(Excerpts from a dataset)

+ + +

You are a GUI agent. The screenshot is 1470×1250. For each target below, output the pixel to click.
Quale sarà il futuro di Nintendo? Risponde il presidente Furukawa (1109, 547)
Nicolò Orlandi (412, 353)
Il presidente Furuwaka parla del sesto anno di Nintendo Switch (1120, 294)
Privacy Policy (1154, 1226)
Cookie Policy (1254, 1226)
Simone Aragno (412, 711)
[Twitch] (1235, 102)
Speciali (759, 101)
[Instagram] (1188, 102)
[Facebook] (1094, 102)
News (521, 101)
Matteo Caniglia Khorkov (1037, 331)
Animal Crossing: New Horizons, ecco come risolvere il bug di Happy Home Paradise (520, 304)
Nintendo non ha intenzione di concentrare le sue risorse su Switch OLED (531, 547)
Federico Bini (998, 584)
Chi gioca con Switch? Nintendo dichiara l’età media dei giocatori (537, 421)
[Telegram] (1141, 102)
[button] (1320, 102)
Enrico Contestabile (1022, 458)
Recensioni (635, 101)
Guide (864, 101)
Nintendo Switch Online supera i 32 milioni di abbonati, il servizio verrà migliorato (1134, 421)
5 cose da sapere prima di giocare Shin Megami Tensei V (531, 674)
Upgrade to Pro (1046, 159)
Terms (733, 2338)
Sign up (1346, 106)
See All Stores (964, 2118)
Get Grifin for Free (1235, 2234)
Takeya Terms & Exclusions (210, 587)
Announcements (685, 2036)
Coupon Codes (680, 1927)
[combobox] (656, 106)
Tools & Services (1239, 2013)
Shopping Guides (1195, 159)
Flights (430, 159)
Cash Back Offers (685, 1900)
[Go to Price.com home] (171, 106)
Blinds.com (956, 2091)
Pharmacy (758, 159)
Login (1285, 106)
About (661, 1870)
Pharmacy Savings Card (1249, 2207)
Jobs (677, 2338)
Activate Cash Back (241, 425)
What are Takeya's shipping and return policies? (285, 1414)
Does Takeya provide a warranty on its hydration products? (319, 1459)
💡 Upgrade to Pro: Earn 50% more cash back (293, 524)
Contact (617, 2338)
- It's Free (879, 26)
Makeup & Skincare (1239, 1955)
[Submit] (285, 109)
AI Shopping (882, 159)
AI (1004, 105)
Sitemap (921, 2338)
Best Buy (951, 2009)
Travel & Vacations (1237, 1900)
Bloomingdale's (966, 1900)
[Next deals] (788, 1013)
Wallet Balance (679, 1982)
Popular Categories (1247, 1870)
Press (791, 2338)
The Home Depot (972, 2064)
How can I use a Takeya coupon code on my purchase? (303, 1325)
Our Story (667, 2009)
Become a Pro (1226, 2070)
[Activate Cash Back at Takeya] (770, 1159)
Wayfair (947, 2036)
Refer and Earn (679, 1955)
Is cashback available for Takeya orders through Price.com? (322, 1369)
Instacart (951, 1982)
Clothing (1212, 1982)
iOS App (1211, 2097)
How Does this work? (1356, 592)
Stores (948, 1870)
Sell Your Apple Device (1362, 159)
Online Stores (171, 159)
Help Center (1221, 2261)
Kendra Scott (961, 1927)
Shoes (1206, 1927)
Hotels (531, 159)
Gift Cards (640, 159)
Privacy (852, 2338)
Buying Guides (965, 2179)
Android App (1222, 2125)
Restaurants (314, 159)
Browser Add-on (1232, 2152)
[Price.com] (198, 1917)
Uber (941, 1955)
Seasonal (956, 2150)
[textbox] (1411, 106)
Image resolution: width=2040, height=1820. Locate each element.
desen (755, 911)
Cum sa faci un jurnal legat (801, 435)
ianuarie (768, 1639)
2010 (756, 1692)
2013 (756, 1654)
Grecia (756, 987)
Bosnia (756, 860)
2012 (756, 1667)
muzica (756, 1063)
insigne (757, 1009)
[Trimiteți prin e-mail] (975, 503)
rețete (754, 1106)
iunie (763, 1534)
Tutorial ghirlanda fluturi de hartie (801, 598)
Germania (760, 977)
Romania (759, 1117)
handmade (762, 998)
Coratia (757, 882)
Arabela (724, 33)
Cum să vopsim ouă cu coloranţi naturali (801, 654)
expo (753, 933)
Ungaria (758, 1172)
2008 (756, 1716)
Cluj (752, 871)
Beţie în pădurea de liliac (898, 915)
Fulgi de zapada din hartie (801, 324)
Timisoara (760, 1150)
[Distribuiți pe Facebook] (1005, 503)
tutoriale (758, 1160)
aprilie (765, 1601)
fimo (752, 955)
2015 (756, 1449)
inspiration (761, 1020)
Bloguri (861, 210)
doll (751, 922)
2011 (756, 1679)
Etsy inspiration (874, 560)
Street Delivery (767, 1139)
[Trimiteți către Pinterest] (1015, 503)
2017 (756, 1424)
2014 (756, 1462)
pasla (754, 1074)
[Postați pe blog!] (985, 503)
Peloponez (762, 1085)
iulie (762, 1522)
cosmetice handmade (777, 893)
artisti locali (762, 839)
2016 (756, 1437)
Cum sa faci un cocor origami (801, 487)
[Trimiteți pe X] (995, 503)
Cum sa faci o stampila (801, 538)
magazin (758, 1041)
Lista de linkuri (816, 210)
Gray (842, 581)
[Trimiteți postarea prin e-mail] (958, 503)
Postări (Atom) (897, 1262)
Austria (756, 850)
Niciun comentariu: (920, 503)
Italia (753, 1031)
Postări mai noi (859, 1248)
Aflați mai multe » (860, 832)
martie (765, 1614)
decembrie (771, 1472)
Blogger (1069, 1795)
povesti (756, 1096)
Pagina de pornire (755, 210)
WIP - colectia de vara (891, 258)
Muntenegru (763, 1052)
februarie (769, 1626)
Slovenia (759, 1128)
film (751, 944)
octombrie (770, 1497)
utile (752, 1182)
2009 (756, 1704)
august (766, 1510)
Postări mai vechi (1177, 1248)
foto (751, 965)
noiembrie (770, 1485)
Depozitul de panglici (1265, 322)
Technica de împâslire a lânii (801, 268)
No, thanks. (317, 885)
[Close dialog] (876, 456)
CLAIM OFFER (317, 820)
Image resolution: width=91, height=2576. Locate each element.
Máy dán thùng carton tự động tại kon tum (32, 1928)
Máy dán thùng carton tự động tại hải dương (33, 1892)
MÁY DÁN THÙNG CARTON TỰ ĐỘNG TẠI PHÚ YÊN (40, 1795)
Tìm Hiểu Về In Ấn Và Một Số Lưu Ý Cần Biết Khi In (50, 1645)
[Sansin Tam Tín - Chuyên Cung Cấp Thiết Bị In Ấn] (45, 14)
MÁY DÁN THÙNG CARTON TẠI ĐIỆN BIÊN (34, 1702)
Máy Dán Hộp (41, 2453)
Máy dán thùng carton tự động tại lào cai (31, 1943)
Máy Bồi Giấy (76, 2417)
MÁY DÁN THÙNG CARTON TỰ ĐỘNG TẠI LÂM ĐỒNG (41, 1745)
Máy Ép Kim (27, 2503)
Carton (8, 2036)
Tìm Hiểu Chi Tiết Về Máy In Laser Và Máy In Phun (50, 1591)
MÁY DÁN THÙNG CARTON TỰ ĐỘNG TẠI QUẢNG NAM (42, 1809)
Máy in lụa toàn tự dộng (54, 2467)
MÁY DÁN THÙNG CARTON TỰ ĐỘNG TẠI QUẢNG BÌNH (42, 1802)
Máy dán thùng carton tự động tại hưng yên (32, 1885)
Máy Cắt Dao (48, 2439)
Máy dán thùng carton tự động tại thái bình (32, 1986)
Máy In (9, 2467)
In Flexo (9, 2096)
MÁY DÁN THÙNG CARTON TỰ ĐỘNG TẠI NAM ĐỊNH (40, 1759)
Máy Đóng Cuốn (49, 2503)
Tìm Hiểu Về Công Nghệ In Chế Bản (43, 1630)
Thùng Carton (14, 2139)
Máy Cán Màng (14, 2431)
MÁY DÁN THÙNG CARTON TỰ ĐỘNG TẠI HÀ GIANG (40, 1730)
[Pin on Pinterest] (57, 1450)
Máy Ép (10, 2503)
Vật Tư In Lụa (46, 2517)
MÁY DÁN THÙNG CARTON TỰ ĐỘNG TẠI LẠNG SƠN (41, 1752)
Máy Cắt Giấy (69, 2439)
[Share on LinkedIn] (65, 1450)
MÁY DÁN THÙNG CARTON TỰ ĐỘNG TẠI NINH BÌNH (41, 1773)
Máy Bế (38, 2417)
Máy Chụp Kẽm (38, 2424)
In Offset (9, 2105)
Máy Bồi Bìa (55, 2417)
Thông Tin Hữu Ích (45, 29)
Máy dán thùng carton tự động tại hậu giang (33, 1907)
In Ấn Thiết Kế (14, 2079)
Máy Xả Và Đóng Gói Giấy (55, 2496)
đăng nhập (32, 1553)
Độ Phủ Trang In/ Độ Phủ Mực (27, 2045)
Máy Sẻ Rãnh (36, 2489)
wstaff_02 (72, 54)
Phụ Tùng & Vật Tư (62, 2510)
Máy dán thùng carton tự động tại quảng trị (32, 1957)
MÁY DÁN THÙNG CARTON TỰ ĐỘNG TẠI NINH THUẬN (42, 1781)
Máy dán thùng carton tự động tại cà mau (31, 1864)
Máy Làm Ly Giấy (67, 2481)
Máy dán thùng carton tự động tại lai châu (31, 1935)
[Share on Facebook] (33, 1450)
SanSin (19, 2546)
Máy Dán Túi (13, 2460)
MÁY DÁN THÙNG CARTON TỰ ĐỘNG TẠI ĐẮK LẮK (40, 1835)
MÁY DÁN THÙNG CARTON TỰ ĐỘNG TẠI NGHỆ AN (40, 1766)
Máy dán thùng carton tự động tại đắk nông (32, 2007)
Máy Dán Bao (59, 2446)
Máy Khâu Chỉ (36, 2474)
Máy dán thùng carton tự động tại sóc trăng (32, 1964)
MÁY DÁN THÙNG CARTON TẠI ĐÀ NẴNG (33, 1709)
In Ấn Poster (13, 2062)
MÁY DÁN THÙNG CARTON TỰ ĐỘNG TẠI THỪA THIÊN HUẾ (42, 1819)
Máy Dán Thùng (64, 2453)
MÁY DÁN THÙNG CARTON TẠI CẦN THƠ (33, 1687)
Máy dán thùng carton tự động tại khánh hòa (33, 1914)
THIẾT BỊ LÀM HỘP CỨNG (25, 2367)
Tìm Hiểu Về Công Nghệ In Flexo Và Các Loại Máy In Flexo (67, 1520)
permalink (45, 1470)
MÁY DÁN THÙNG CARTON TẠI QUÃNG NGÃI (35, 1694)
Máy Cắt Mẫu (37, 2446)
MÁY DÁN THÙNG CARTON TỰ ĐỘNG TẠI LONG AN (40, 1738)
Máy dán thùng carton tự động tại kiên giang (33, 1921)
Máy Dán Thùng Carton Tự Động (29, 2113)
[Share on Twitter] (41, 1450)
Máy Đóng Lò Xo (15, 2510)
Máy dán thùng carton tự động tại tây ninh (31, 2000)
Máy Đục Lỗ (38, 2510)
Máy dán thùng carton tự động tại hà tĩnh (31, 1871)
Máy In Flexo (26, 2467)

+ + +

▶ _Task_
Restate word for word the lines running from the line that holds "Máy dán thùng carton tự động tại tây" to the final line of the entries.

▶ _Expected output_
Máy dán thùng carton tự động tại tây ninh (31, 2000)
Máy Đục Lỗ (38, 2510)
Máy dán thùng carton tự động tại hà tĩnh (31, 1871)
Máy In Flexo (26, 2467)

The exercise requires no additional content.